Cassandra’s Journal.
Easter 1944.

Today he showed me the snakes. I hoped he might, as I imagine he would not show them to most people. He says he has ‘for some reason’ always kept them a secret. So I was very flattered, but could not comment as intelligently or enthusiastically as I would have liked to. I hoped to feel we were sharing something, but he was a bit schoolmasterish – more letting me be there than wanting me. I refine too much on what he says. I said, ‘Is there anything I can do?’ He said, ‘Just sit there and keep me company.’ I was absurdly pleased by
this. (Must watch myself, no lies, no lies). One must never ask for more than is offered – not out of virtue, but because if one does one loses what one has.

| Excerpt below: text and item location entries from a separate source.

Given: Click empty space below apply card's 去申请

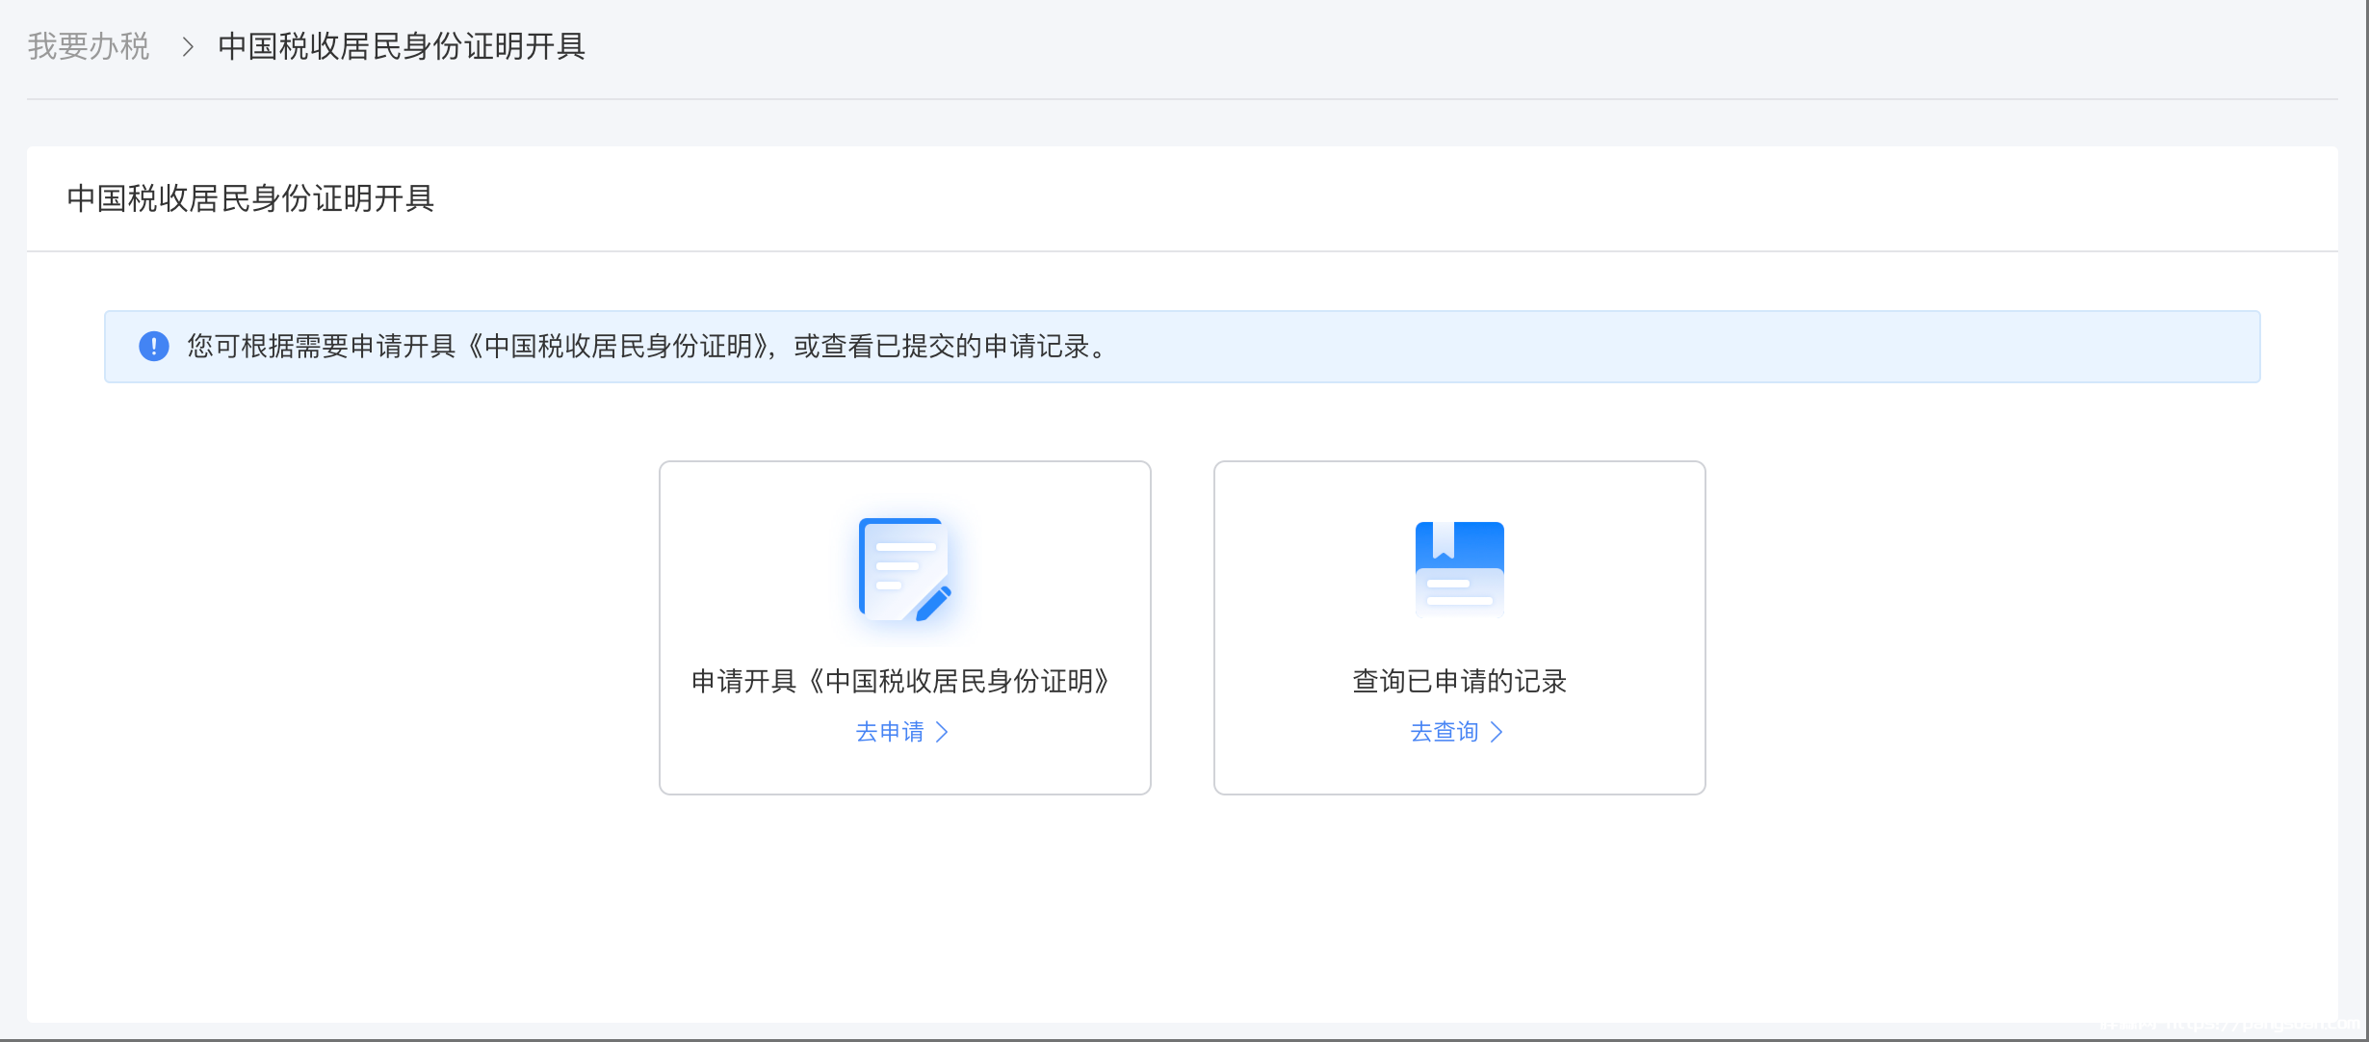Looking at the screenshot, I should (903, 768).
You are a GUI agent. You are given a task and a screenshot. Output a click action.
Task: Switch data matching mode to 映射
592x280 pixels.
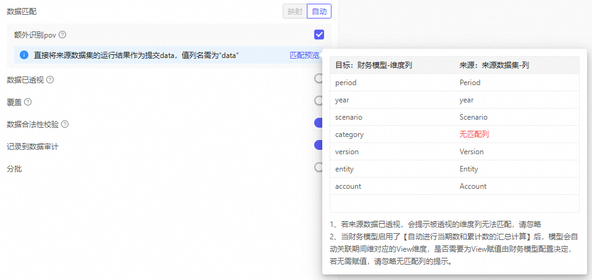pyautogui.click(x=294, y=12)
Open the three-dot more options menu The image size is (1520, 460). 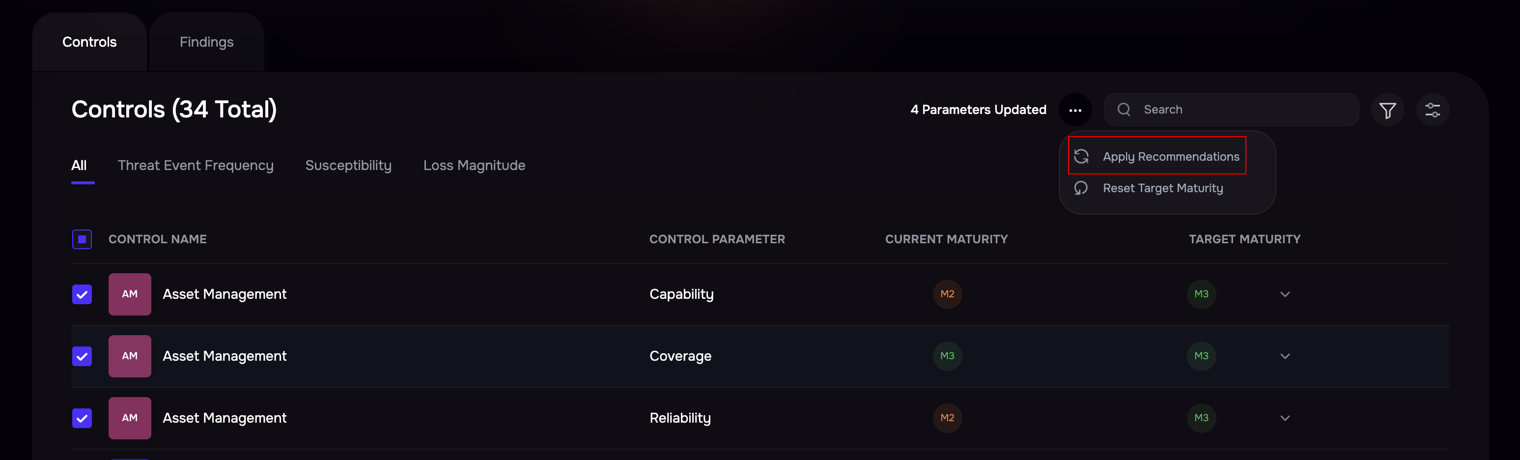click(1075, 110)
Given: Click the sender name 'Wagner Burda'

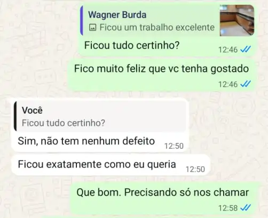Looking at the screenshot, I should click(x=117, y=15).
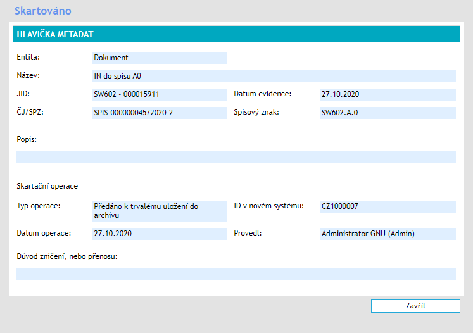This screenshot has width=473, height=333.
Task: Click the 'Provedl:' label text
Action: click(x=248, y=233)
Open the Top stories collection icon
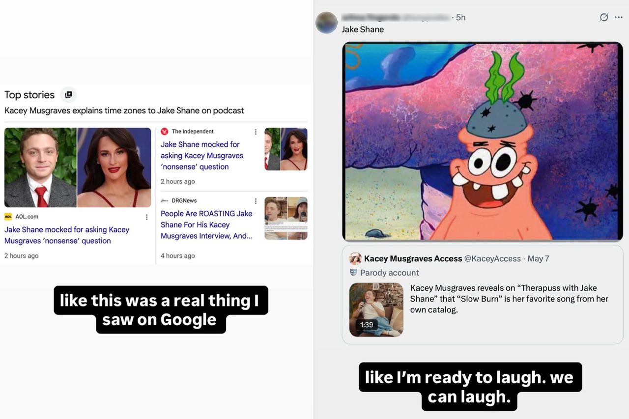 click(x=68, y=95)
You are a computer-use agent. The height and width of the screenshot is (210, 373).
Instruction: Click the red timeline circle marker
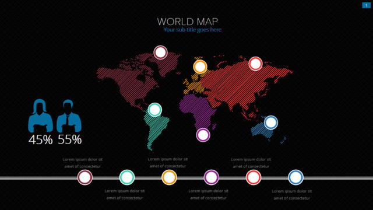[254, 177]
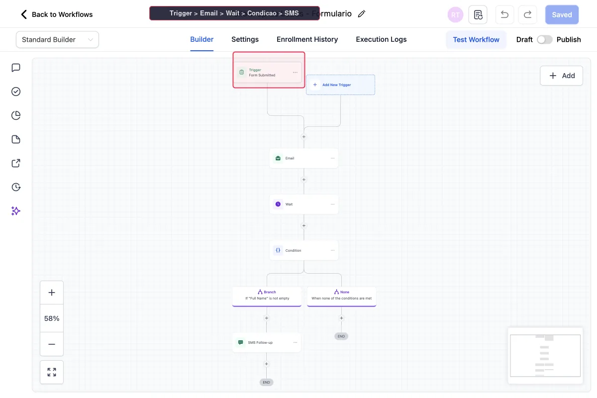Zoom out using the minus control

(x=52, y=344)
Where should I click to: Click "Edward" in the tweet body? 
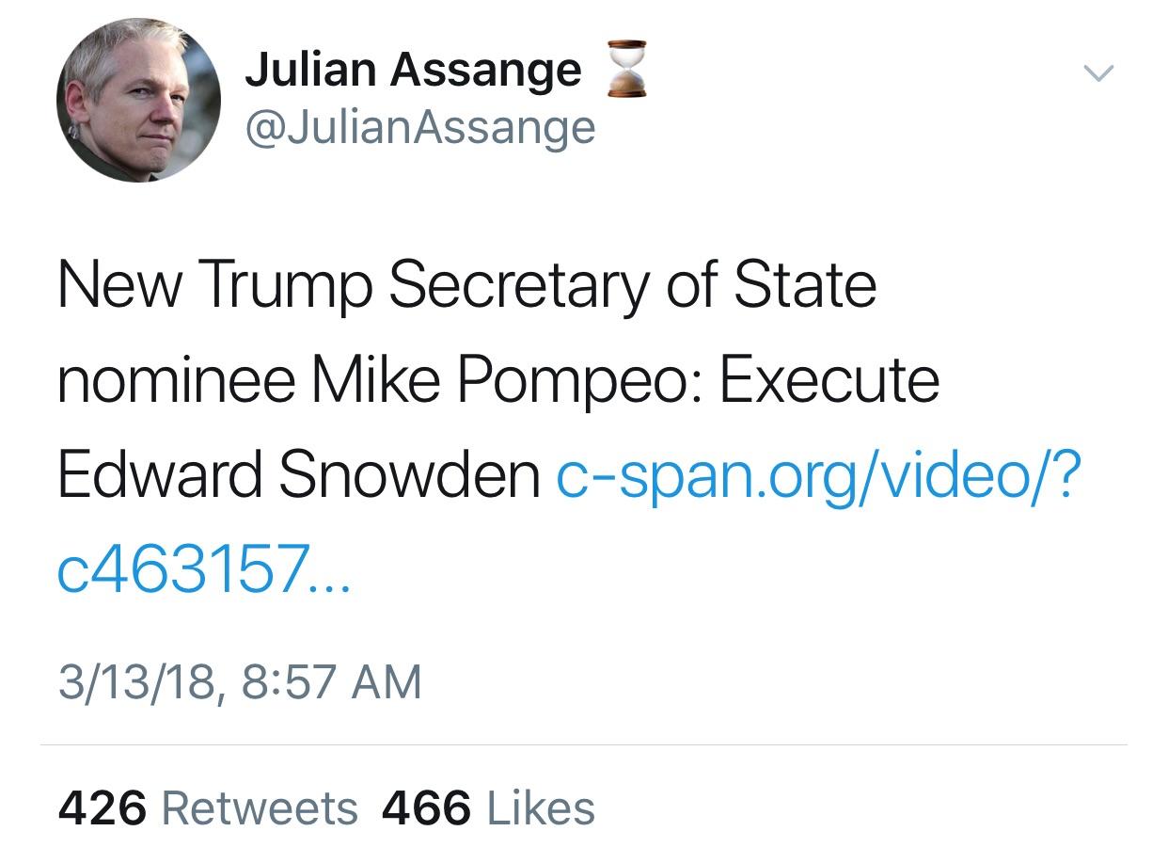(x=160, y=476)
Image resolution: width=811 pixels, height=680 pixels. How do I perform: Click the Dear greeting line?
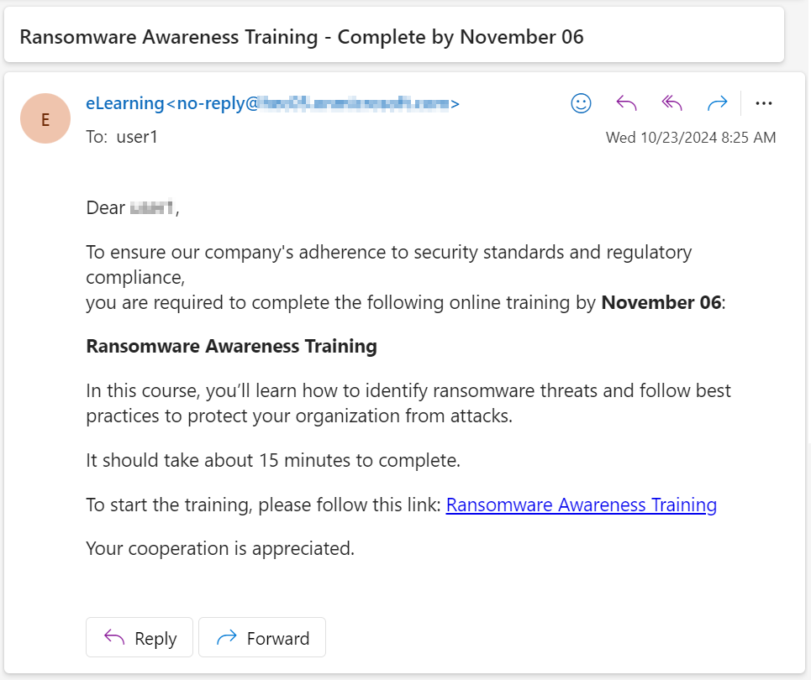click(133, 207)
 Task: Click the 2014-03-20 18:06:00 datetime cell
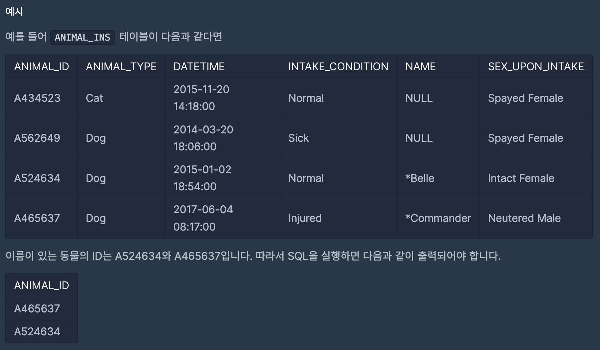(222, 138)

Snakes are strange things. Not evil-looking, as I had supposed, not anything much, just little heaps like coils of rope or something one might have dropped. He keeps them hidden in this cave. In glass tanks. He has earth on the bottom, and odd stones, and dishes of water for them to swim in. None were swimming. I would make it all look much better, but he clearly doesn’t care how it looks. There is water running down the back wall; the stone is stained, silver and gold and olive; there are minute ferns growing in crevices. One could perhaps grow ferns all round, put in a few shelves.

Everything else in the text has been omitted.